Morgan Housel’s recently released seminal book on Human Behaviour and Finance named, “The Psychology of Money: Timeless lessons on wealth, greed, and happiness,” tells a fascinating story of a gas station attendant and a janitor, who, quite contrary to popular perceptions, retired, happily rich. And not just that, he also became a philanthropist who donated large sums of money. On his death, he left $1.2 million to a library and $4.8 million to a hospital. Astonishing figures. All in all, during his life, he had managed to create a wealth of $8 million.

This despite being born in a small farming family, having to walk to his school every day while growing up and being the first high school graduate in his family. As an adult, he had worked in the army during the World War before finding work in two other jobs, first as a gas station attendant for a long period of time and later, as he became older, as a part-time janitor.

Was he just lucky or did he do something differently?

He just invested early in the markets.

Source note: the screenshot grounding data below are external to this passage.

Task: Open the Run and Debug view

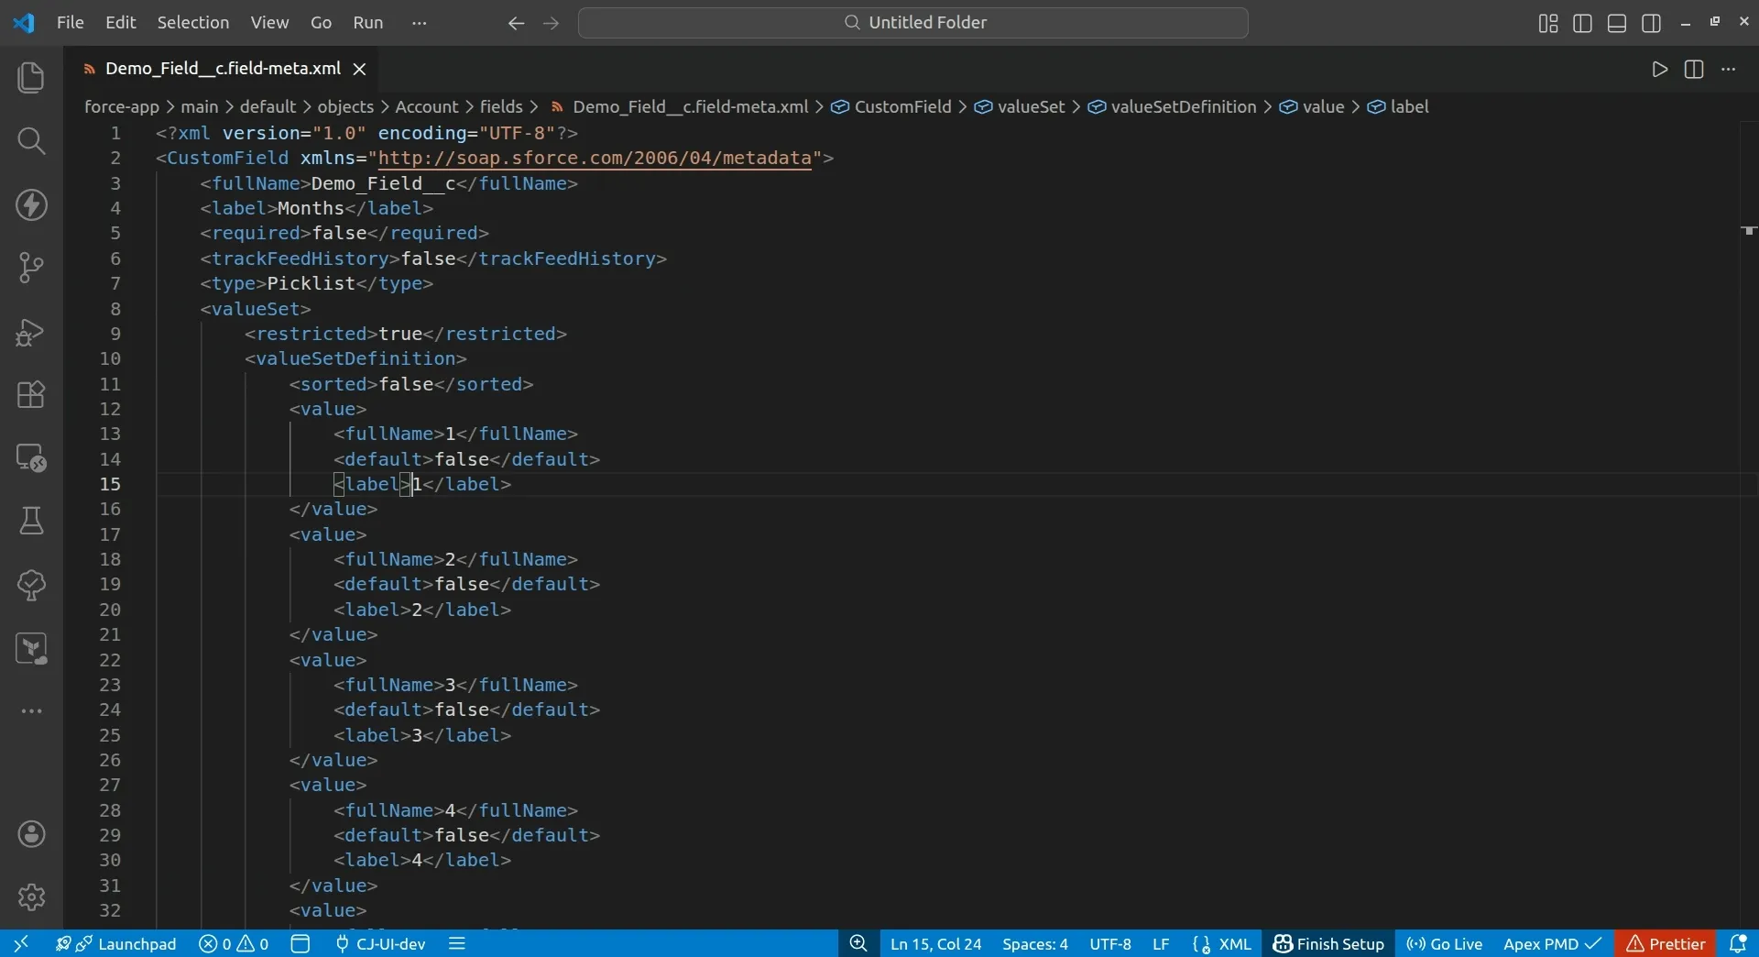Action: click(31, 332)
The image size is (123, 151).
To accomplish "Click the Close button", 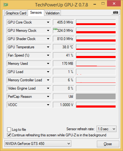I will point(108,144).
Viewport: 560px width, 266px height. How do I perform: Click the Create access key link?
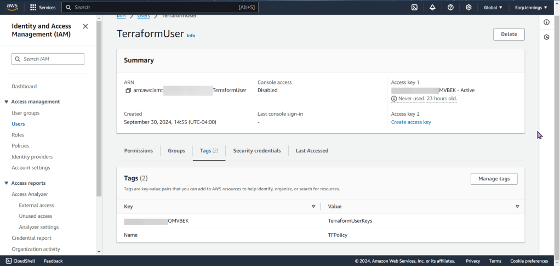pyautogui.click(x=411, y=122)

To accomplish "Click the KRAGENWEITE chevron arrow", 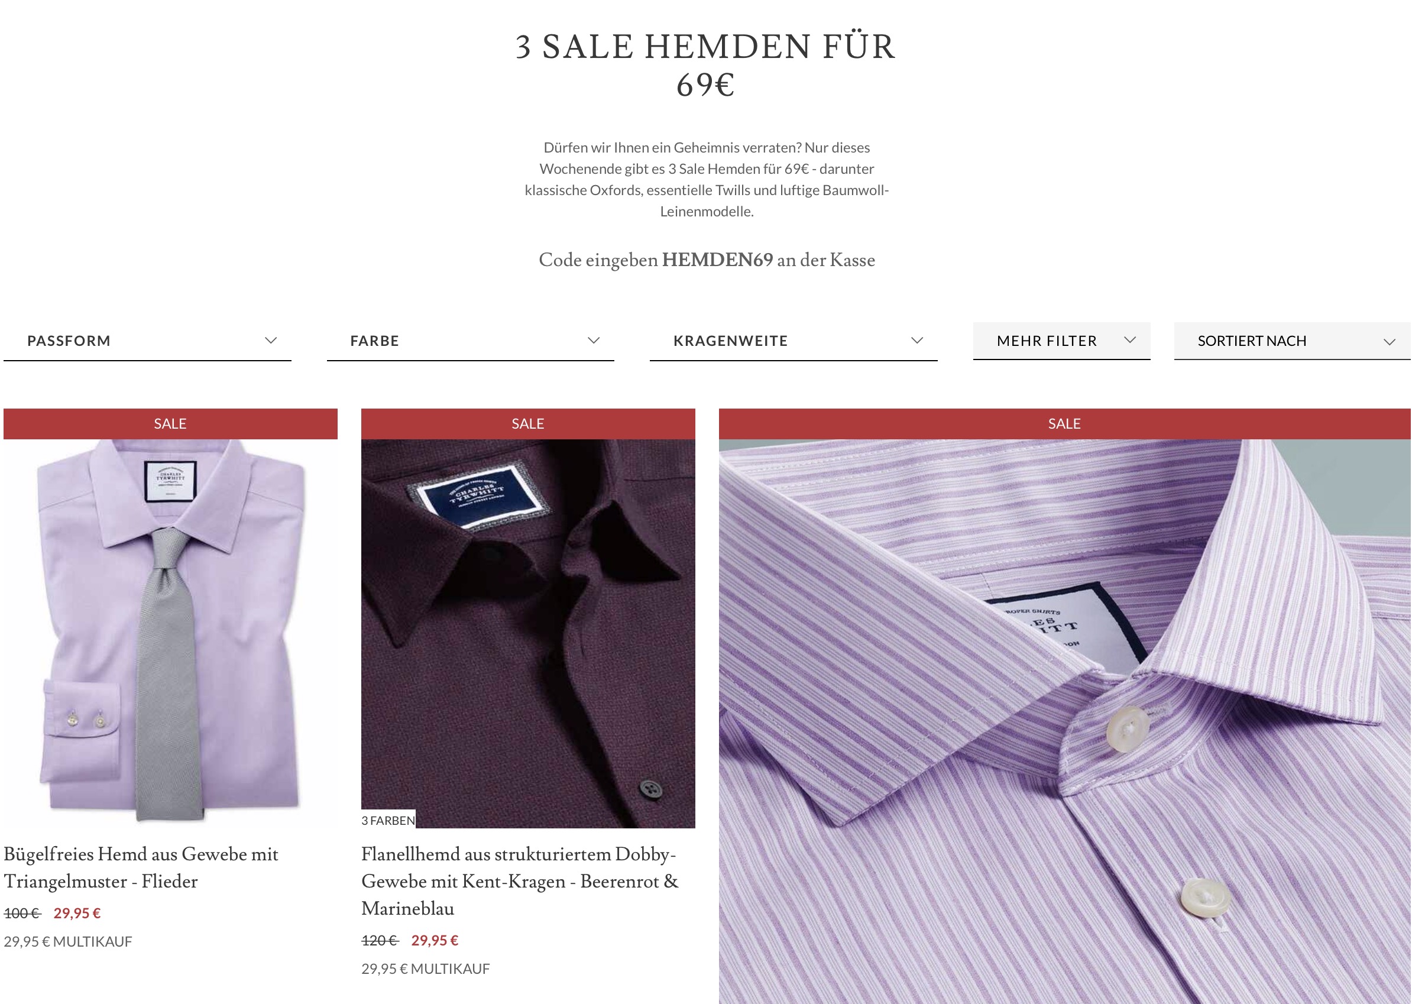I will pos(917,341).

Specifically, he invested in companies that paid high dividends and were considered as blue-chip stocks. And he stayed invested in the markets, through all the ups, downs and cycles that markets go through.

What lesson does that have for financial management?

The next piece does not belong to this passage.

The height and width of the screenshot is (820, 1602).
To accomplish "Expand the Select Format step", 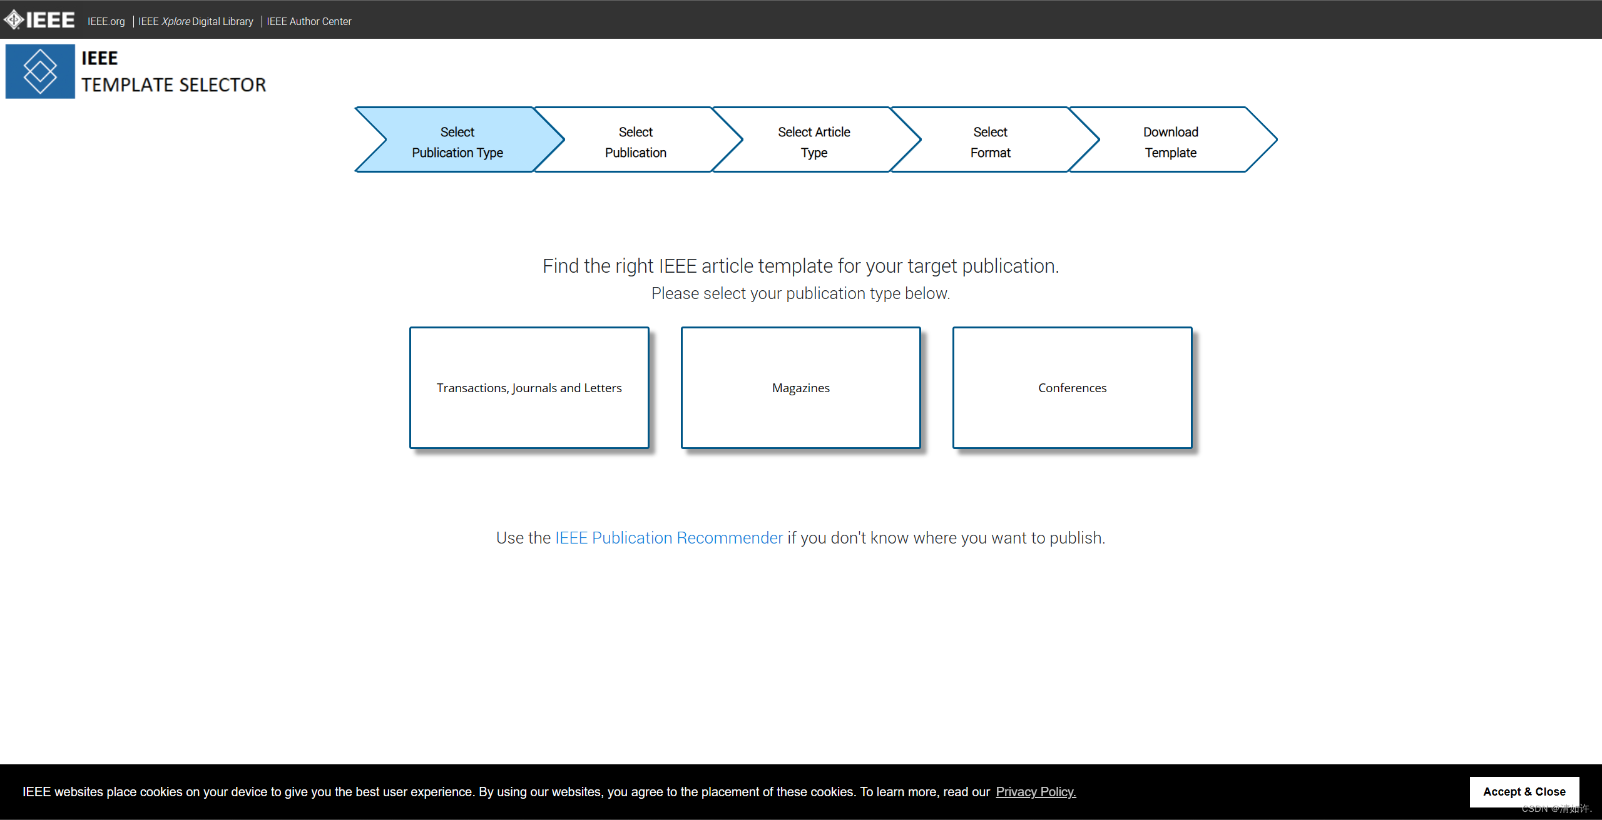I will pyautogui.click(x=989, y=141).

That it pays to start early. The reason for that is purely mathematical and based on the rules of compounding. Let’s do some simple math. If we assume that the money we invest in could grow at about 8% an annum, our money would effectively double every 9 years. 

Often, we feel that we could start investing only when have saved enough money. Which, takes time, by the same logic. But, given the power of compounding, even if we start saving right from the first day that we start earning, no matter how small the amount, time will make a large difference to that amount.

Principle 2: Playing Patience

Let’s share a second story that has a critical financial management lesson. This is the old story of the hare and the tortoise. The hare, as we know, could have won the race with its quick and dainty leaps, but it was the tortoise who plodded to victory.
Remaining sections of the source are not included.